Of the 6.6% of GDP on social sector, 2.7% goes to education in 2017-18, down from 3.1% in 2013-14, the Survey said. This is not even half of what the burgeoning education sector has been demanding for years. For more than 30 years, there has been a demand to spend 6% of GDP only on education.
Similarly, 1.4% goes to health in 2017-18 up from 1.2% in 2013-14. This, too, is less than what the sector is demanding for years. Rest of social sector has a pie of 2.2% of GDP in 2017-18. “Given the limited resources”, the government has consistently prioritized strengthening the educational and health profile of the population, the survey said. As India is poised to grow as one of the leading knowledge economies, education, skill development and health will remain priorities for the government.
India has nearly 300 million students across 1.5 million schools, more than 51,000 colleges and 864 universities.
“India has made significant progress in quantitative indicators such as enrolment levels and physical infrastructure like construction of school buildings/classrooms, drinking water facilities, toilet, etc… In addition to quantitative indicators, the quality of education also needs to be monitored and assessed,” it added.
As per the Survey, India, however, is incrementally increasing its social sector spending in terms of absolute numbers—Rs9.84 trillion in 2016-17 revised budget to Rs10.94 trillion in 2017-18 budget estimate.
To showcase how the education spending is improving access and reducing discrimination, the Economic Survey said India has been successful in achieving gender parity in the school sector and in higher education it is moving towards a better gender parity.

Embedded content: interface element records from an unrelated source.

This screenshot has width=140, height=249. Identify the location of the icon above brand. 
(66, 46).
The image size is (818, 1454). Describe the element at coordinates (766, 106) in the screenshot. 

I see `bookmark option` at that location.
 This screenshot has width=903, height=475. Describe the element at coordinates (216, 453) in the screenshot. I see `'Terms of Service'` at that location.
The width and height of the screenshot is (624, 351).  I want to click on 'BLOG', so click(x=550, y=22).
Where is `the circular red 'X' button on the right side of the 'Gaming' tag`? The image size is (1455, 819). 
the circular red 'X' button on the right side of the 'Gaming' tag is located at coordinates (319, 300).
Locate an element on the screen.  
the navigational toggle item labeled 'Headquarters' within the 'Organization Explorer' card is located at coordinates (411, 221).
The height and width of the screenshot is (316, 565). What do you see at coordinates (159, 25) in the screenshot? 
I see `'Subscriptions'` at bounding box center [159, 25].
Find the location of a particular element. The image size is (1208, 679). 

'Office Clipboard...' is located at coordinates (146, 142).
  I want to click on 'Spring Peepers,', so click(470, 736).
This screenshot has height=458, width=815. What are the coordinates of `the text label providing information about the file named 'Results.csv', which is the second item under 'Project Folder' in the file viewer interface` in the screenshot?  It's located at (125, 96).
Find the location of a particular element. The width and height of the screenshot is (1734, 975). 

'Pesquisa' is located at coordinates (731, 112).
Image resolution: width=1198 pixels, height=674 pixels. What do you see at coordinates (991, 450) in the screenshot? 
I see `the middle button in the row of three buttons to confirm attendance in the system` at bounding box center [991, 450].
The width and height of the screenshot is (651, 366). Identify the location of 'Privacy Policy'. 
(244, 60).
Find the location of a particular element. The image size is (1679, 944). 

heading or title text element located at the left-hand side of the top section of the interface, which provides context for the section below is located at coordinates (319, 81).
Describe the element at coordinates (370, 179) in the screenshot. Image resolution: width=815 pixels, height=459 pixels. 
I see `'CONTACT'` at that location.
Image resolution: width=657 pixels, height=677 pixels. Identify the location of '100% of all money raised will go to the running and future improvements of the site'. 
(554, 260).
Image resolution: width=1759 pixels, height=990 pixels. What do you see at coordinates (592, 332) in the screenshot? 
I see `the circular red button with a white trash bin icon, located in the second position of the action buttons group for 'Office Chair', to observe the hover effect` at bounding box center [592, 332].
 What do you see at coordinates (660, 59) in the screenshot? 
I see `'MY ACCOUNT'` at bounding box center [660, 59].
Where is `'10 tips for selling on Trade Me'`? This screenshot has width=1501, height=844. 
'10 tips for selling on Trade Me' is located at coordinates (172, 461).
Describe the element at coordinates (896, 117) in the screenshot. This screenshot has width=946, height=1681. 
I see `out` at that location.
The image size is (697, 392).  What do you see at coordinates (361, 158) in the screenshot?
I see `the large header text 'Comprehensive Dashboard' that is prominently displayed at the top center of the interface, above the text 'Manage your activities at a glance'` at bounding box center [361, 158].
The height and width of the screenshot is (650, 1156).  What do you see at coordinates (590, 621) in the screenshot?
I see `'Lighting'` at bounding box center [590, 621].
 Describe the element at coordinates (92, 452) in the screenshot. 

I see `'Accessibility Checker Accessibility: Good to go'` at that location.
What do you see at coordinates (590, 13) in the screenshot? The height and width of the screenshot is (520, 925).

In 2016-17, for every 100 male students, there were 94 female students. This is an improvement from 2014-15, when there were 92 female students for every 100 male students. “The budget should not only focus on increasing the spend on education and skilling programmes but also allocate a substantial amount towards measuring the quality of vocational training programmes. Rather than just training and creating the volume, we should focus on the adoption of outcome-based training practices,” said Neeti Sharma, a senior vice-president at Teamlease Services , a staffing and training firm.
Industry lobby Associated Chambers of Commerce of India, or Assocham, in an email note said its is not only expecting a higher education budget to correct under funding but also seeking GST relief for allied services of the higher education sector.
On health front, the Survey said growing expenditure on health is burdening the public in general. It said the National Health Policy has “recommended increasing state sector health spending to more than 8% the state government budget by 2020”.